_WHAT YOU SHOULD DO_
Please write out only the lines running from the one with "Task: Hide the Turno card" through the last line of the listing, each exactly as given.

_DATASET RECORDS_
━━━━━━━━

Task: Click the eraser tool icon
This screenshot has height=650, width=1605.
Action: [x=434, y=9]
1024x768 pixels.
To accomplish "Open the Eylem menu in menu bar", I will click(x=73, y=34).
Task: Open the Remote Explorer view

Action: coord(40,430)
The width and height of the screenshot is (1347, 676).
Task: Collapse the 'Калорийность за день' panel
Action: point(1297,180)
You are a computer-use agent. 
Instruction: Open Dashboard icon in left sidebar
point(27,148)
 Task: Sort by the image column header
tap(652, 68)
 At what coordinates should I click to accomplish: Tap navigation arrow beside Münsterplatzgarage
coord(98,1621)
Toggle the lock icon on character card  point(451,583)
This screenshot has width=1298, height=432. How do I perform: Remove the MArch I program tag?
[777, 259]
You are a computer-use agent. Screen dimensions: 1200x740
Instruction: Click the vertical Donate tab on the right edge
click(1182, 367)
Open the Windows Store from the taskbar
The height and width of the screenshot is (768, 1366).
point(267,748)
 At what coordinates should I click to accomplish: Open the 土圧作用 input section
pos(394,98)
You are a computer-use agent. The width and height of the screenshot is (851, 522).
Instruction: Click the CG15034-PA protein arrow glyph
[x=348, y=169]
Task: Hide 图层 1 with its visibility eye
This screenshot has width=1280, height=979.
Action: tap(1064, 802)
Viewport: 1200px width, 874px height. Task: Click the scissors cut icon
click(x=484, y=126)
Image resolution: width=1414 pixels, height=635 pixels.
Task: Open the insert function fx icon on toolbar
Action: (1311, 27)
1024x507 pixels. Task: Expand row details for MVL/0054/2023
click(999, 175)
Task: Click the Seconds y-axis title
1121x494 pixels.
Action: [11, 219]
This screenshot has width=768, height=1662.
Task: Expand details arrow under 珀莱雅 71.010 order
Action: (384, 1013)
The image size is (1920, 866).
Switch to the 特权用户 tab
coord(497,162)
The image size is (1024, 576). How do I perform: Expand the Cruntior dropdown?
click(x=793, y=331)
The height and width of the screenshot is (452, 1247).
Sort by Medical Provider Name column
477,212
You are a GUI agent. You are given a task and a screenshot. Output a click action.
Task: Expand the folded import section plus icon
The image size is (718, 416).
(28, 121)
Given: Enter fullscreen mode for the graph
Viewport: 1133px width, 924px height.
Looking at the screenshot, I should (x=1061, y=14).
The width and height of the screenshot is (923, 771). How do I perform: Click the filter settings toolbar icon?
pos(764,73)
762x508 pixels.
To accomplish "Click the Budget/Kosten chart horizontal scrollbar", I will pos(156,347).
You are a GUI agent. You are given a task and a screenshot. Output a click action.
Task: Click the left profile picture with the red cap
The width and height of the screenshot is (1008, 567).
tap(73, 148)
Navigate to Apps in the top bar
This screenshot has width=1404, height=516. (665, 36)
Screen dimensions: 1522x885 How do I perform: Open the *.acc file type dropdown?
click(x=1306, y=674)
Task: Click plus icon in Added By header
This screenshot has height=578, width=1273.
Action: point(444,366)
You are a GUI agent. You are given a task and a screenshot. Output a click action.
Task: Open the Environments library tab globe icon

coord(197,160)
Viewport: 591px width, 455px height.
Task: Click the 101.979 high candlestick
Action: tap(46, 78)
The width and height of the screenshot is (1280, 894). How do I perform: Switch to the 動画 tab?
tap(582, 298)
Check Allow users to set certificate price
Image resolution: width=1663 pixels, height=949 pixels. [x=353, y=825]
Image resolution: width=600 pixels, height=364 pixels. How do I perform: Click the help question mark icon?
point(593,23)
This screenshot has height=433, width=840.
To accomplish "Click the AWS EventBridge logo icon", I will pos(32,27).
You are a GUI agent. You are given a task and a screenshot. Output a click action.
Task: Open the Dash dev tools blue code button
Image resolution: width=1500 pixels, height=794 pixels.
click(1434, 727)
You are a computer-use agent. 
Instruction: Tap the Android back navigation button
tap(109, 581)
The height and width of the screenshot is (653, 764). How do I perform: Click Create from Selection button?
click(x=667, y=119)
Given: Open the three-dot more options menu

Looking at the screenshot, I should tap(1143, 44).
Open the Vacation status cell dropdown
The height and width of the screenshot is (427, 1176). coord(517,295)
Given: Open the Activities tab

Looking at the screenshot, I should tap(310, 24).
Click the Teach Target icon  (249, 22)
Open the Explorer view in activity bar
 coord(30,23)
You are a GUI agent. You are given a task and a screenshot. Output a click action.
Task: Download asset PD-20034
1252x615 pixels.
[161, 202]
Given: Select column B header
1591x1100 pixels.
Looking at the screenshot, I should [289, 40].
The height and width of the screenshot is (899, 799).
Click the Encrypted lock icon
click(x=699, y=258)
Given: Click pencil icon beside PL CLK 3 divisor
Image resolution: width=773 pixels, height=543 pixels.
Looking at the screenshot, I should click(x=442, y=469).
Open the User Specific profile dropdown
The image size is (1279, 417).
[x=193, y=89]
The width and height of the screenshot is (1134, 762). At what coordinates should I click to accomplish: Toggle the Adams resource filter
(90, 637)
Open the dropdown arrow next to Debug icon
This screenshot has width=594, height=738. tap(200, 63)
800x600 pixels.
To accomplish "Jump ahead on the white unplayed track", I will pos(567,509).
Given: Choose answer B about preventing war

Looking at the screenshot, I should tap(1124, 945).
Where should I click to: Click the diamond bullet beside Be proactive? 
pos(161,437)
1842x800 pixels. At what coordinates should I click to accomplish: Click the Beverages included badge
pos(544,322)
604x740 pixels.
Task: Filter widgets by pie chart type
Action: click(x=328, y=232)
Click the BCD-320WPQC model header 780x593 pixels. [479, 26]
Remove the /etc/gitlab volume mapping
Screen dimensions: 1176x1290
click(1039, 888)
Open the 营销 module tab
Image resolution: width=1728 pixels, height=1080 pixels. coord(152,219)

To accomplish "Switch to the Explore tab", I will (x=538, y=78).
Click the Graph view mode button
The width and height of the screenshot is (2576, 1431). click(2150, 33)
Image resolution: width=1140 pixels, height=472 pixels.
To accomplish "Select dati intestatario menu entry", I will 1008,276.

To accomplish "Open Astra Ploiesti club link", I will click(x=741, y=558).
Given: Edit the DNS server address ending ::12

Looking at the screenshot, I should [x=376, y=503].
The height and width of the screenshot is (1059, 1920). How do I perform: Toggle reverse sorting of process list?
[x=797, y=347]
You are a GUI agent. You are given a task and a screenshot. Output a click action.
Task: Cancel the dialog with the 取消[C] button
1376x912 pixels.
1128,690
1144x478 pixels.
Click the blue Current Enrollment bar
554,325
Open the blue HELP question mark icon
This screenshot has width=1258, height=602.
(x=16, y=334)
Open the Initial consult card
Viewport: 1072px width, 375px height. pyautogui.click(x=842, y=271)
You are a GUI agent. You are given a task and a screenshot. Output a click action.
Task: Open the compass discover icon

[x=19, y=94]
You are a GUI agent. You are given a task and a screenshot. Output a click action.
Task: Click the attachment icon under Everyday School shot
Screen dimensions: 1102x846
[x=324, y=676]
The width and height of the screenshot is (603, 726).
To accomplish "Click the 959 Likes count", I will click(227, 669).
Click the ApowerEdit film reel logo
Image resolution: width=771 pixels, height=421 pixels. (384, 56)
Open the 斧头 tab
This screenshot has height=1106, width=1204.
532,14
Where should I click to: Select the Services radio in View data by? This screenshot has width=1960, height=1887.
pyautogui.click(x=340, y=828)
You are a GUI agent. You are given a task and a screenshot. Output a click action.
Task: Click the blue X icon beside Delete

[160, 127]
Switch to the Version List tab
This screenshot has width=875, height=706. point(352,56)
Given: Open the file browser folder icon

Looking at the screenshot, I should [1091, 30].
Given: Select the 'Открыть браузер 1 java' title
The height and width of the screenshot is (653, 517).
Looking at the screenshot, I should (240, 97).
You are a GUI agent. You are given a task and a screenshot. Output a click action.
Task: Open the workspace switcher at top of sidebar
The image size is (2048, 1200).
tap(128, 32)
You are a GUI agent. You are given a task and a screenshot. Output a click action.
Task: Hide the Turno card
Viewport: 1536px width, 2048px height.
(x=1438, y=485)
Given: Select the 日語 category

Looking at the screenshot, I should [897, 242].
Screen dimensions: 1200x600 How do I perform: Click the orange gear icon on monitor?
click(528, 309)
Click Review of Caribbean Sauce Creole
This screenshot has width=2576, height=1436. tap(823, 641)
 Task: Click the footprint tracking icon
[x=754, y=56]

━━━━━━━━

_EXERCISE RESPONSE_
Task: Hide the Turno card
Viewport: 1536px width, 2048px height.
(x=1438, y=485)
Given: Select the 日語 category

Looking at the screenshot, I should [897, 242].
Screen dimensions: 1200x600 How do I perform: Click the orange gear icon on monitor?
click(528, 309)
Click Review of Caribbean Sauce Creole
This screenshot has width=2576, height=1436. tap(823, 641)
 Task: Click the footprint tracking icon
[x=754, y=56]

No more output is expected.